Coffee is suffering because whims and interests of ruling elite have changed

What you need to know:

  • Throughout the regime of former President Daniel arap Moi, the accent of agricultural policy was placed on food self-sufficiency, mainly because the Rift Valley elite were maize and wheat farmers.
  • The Coffee Research Foundation was a well-funded entity conducting rigorous cutting-edge research on modern agronomical practices and passing its findings to farmers.
  • I still remember the exploits of the Kenya Coffee Growers Association and how farmers would rise up against State policy.

The coffee industry in Kenya is a story of benign State neglect. It is one of the biggest scandals of our time. And why has government policy neglected the revival of the coffee industry? You must go beyond popular myths and wisdoms to understand the dynamics.

The plight of the coffee farmer is a study in the political economy of agricultural policy — how economic policy shifts depending on the whims and interests of the elite.

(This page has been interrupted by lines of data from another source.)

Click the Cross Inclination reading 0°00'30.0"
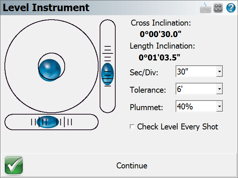Viewport: 238px width, 178px height. [x=160, y=34]
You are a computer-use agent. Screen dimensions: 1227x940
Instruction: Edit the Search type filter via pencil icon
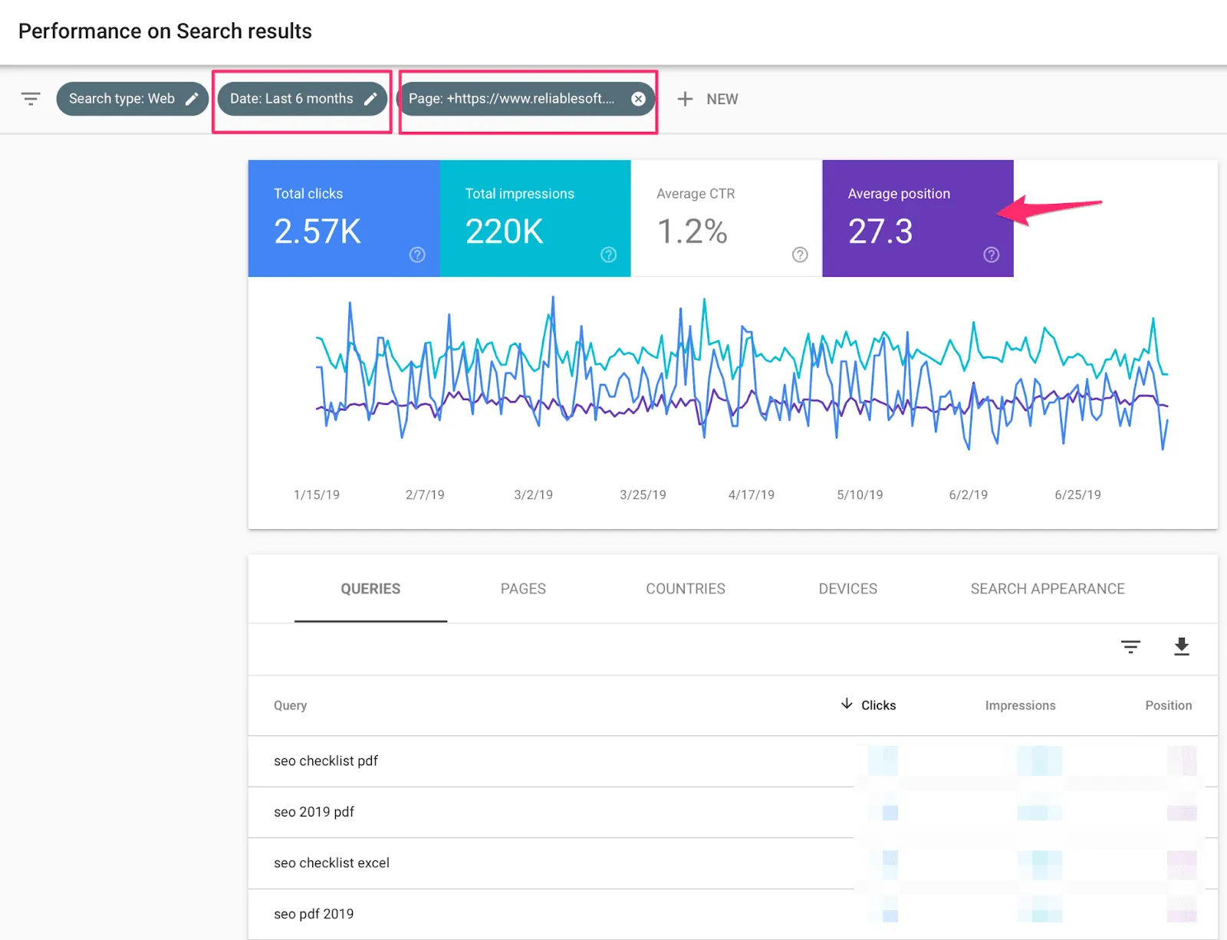pos(191,98)
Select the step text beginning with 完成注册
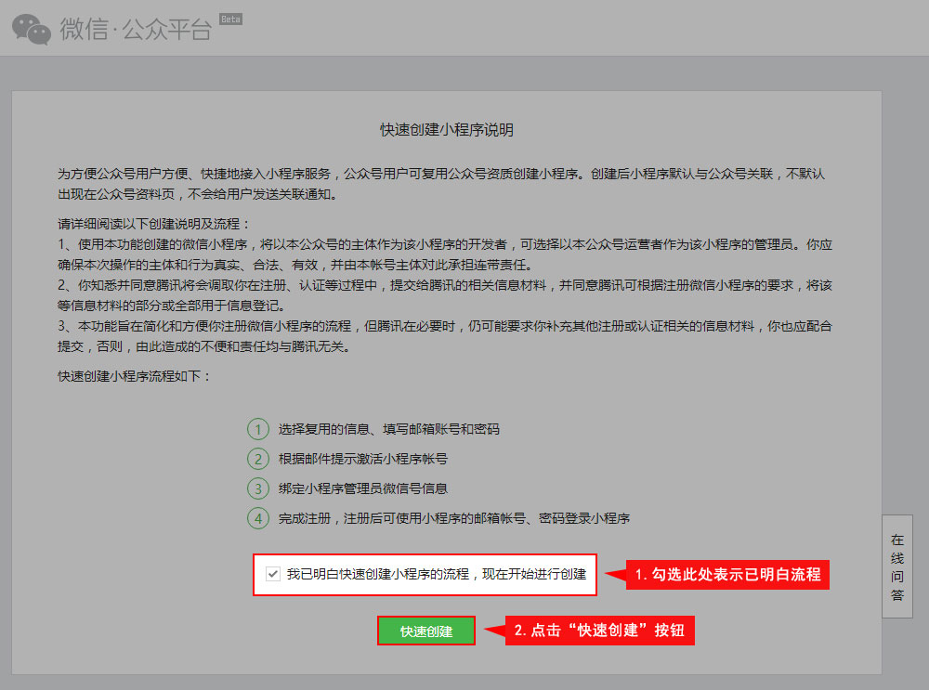Viewport: 929px width, 690px height. coord(454,518)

Throughout the regime of former President Daniel arap Moi, the accent of agricultural policy was placed on food self-sufficiency, mainly because the Rift Valley elite were maize and wheat farmers.

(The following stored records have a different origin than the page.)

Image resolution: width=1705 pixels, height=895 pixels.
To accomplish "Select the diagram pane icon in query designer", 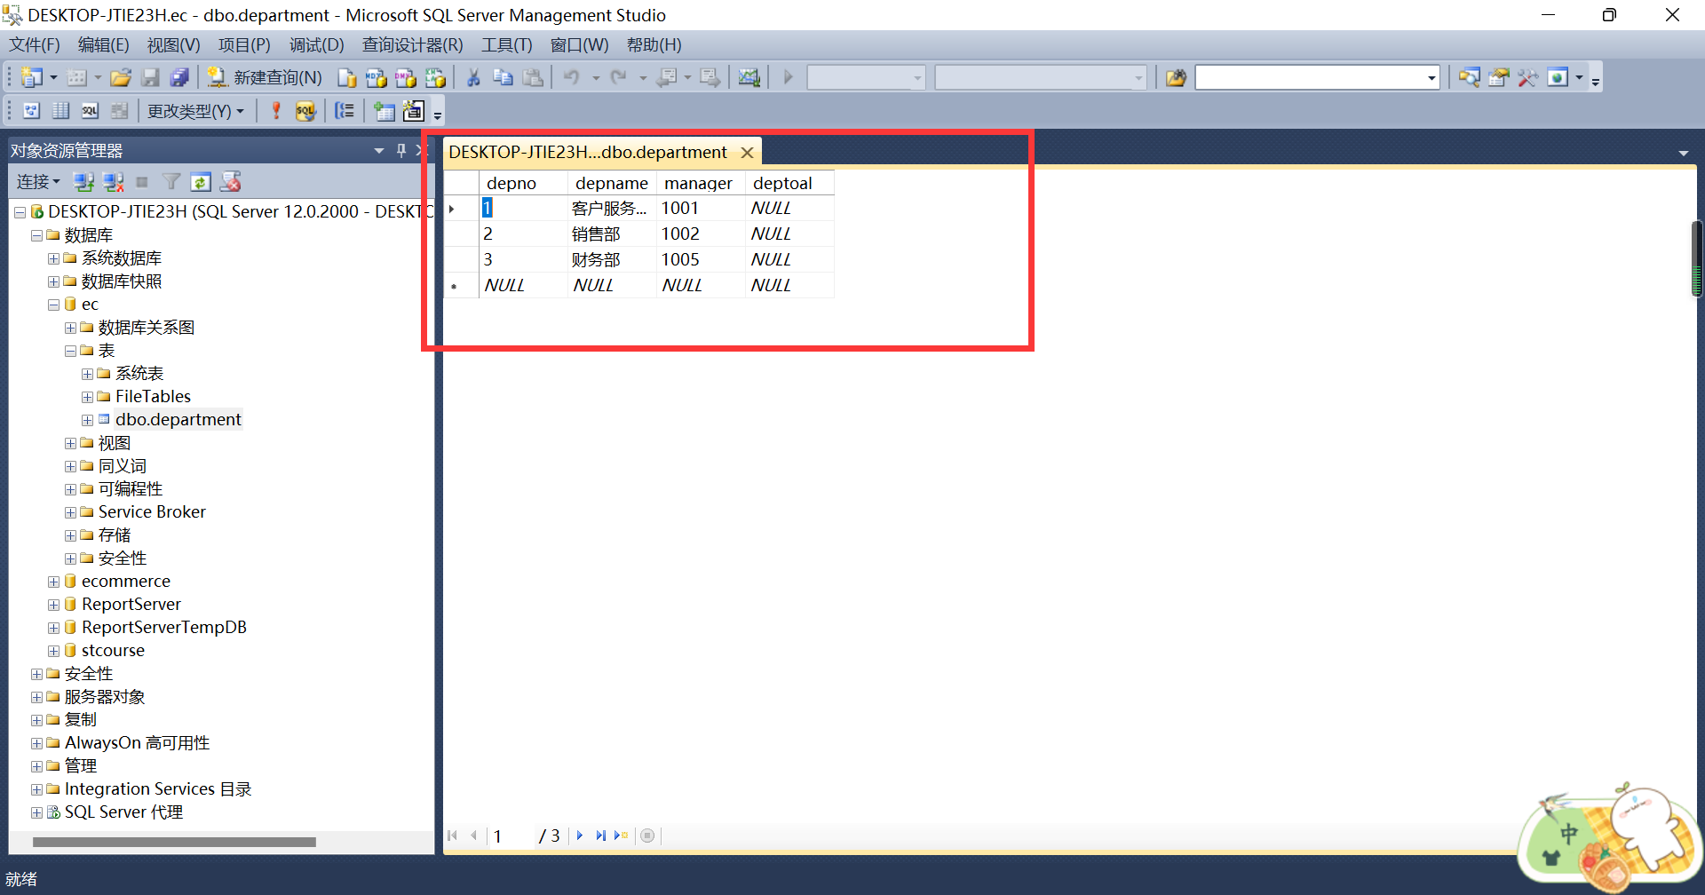I will coord(31,111).
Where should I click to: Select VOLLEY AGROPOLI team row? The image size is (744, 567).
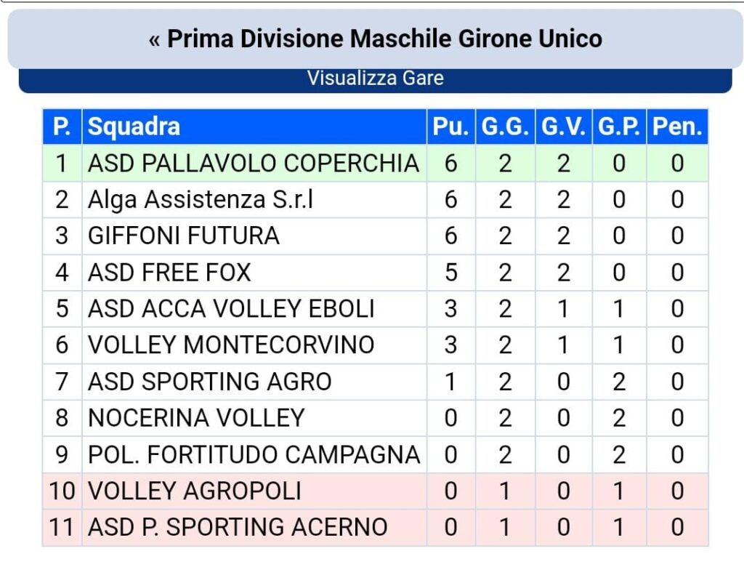(195, 491)
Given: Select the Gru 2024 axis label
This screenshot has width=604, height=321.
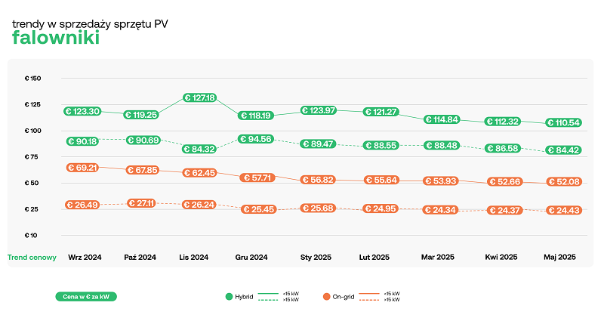Looking at the screenshot, I should tap(251, 258).
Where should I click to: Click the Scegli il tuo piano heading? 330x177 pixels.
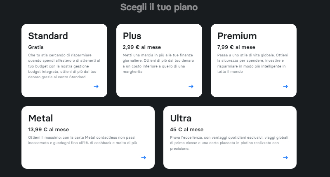click(x=159, y=7)
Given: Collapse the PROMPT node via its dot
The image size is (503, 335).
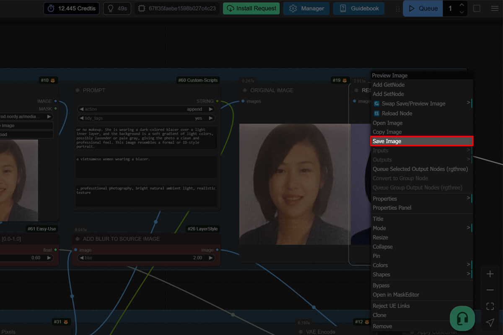Looking at the screenshot, I should coord(78,90).
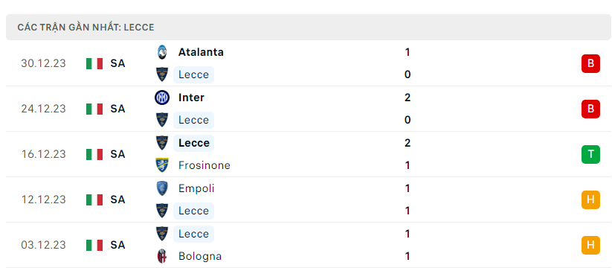Open the 12.12.23 match date row
612x268 pixels.
click(309, 200)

Today, policy is biased against coffee because the contemporary Kikuyu elite no longer has a stake or interest in the crop. During the regime of former president Jomo Kenyatta, economic policy accorded coffee high priority because the governing elite was also a land-owning one bound to rural Central Province by a powerful economic interest: ownership of coffee estates.

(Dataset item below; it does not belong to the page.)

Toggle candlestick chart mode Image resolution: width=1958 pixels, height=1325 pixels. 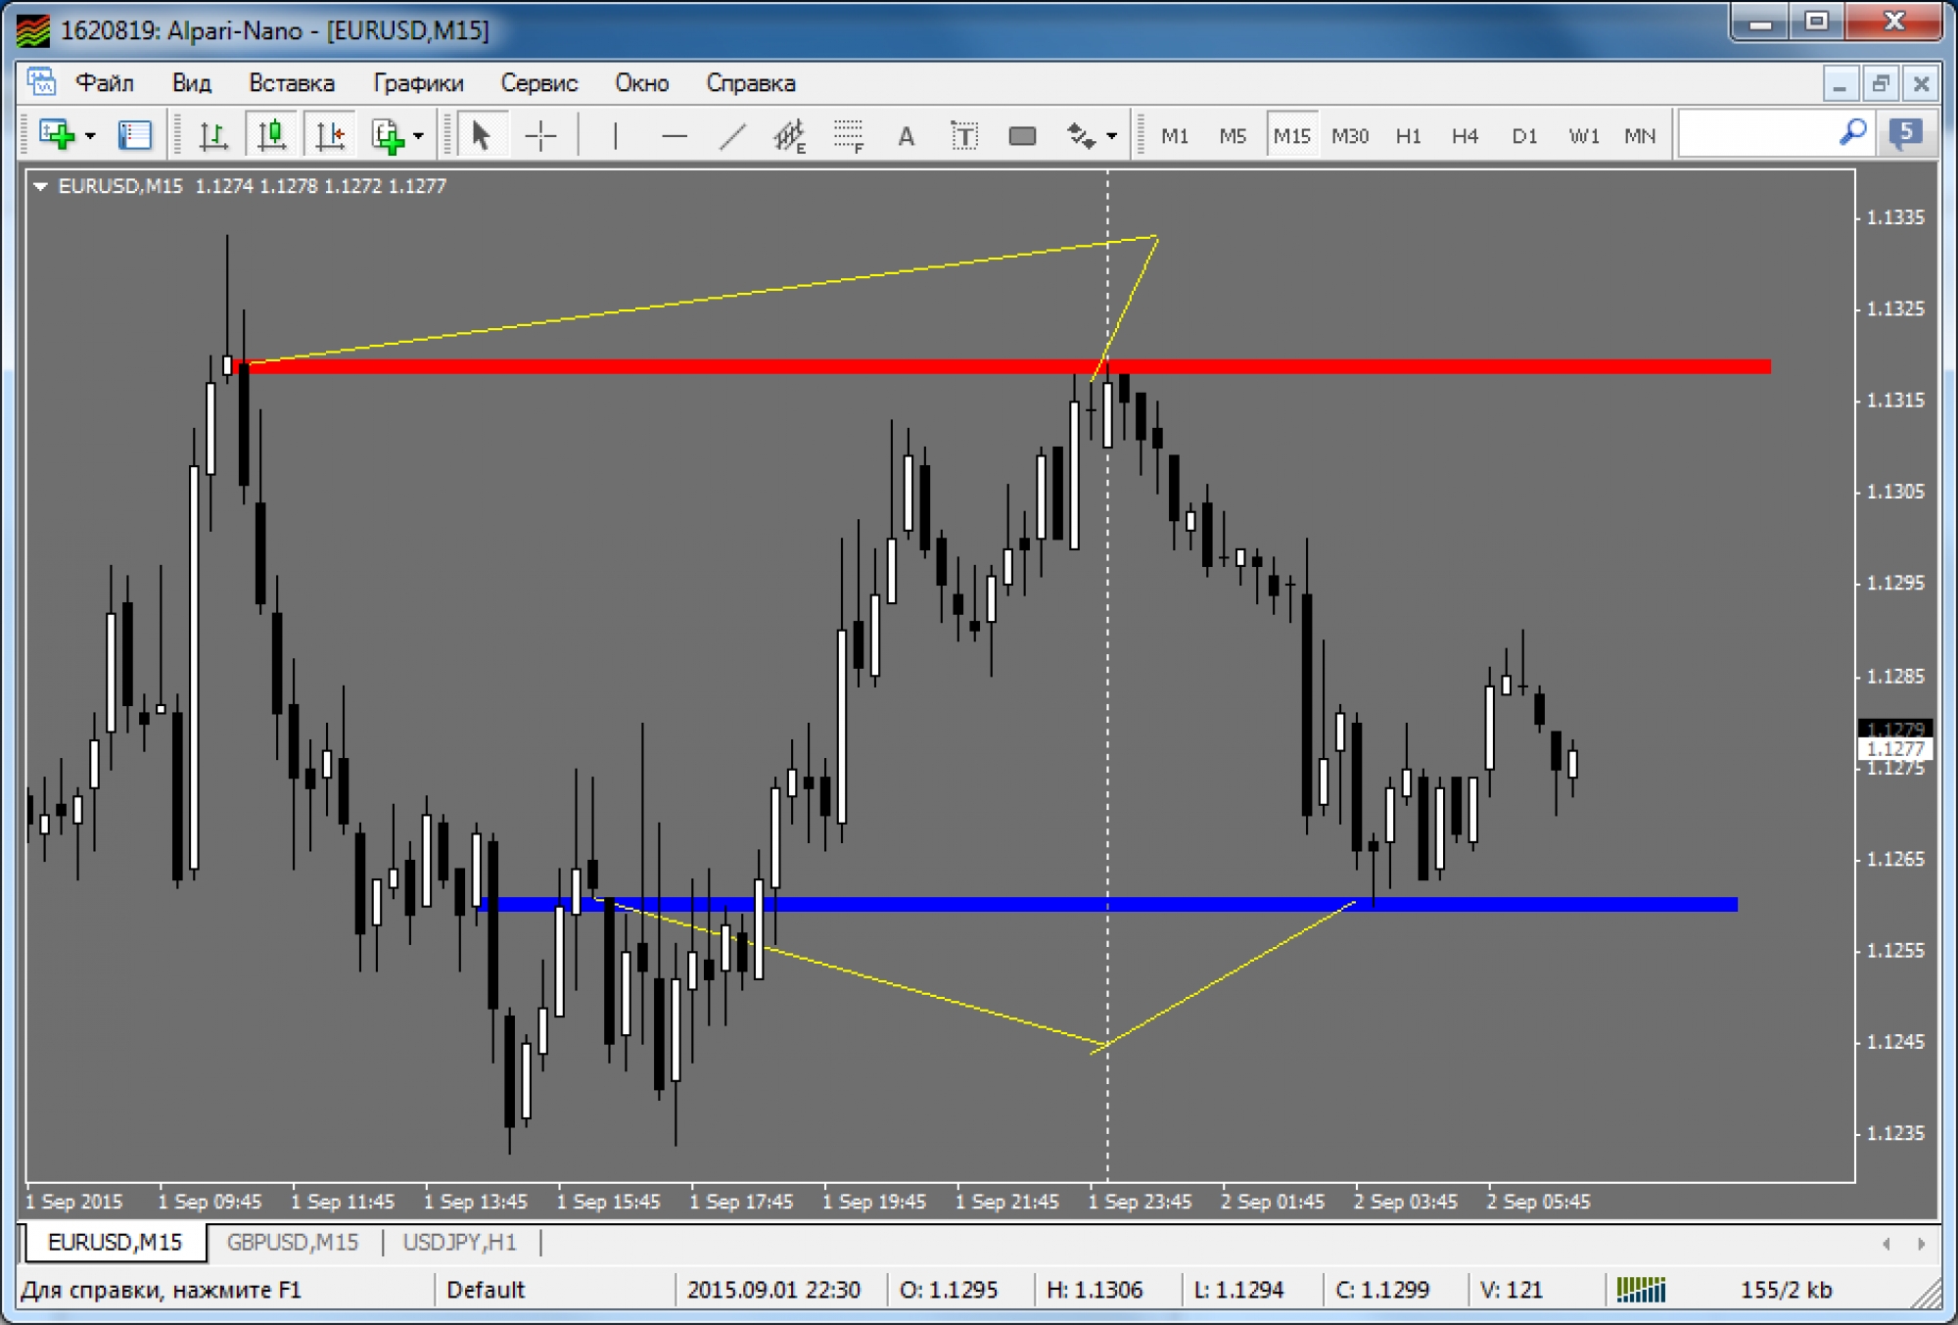click(x=272, y=135)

Today, the contemporary Mount Kenya elite has shifted its interests elsewhere — to banking and insurance, the stock exchange, investment banking, and property development.

Here are some examples to support my theory. Mr John Michuki cleared his coffee estate many years ago to develop prestigious golf course. Mr Zachariah Gakunju sub-divided and sold his massive coffee farms on Kiambu road to pave the way for what is now Runda Estate. Mr Stanley Githunguri sold his massive Kiambu Coffee Estate to give way for property development.

Former Attorney-General James Karugu has also reportedly cleared a chunk of his massive Kiambu farm to make way for a major property development project. A former head of the civil service, Mr Jeremiah Kiereini, recently confessed that he was only in coffee farming for sentimental reasons. Today, the rage in central Kenya is Tatu City, Two Rivers, and Thika Greens.

SHIFTED INTERESTS

What is my point? It is that contemporary agricultural policy has neglected coffee because the big boys shifted their interests, leaving the crop to the rural-based poor farmer who has little capacity to influence government policy.

My second theory as to why the industry is in dire straits is the gradual collapse of the institutions and pillars that nurtured and supported the industry — coffee societies, powerful district-wide coffee unions, the Coffee Research Foundation, and so on. Nearly all the key institutions in this sector are today a shadow of their former selves.

When, as a young business writer, I started reporting coffee issues in the late 1980s, the Kenya Planters Cooperative Union had a balance sheet larger than most of the blue chip companies you see listed on the Nairobi Securities Exchange today. And the large coffee cooperatives were rich and powerful institutions, paying dividends and bonuses to farmers year in, year out.

Although State-controlled, the defunct Coffee Board of Kenya operated democratically, with its directors elected at an annual conference in which all coffee farming districts were represented.

The Coffee Research Foundation was a well-funded entity conducting rigorous cutting-edge research on modern agronomical practices and passing its findings to farmers. Ruiru 11, the pest-resistant seed variety, was developed locally by our own researchers at this key institution.

LESS EXPORTS

Where did the rain start beating us? Clearly, part of the problem was uncritical implementation of liberalisation policies. We applied liberalisation as if it was dogma and dismantled institutions and pillars upon which the coffee industry rested without replacing them with new and more efficient ones.

All institutions and pillars that propped up and supported the industry metastasised into parasites, eating away the margins from the farmer. In 1988, we exported 130,000 tonnes of coffee. Today, we export less than 50,000 tonnes. Massive investment is needed to rehabilitate the institutions.

Which brings me to my third theory. National economic policy-making has been biased against coffee because of the erosion of the influence of lobby groups for farmers.

Long before the advent of multi-partyism, the coffee farming fraternity stood out as an organised and vocal group. I still remember the exploits of the Kenya Coffee Growers Association and how farmers would rise up against State policy.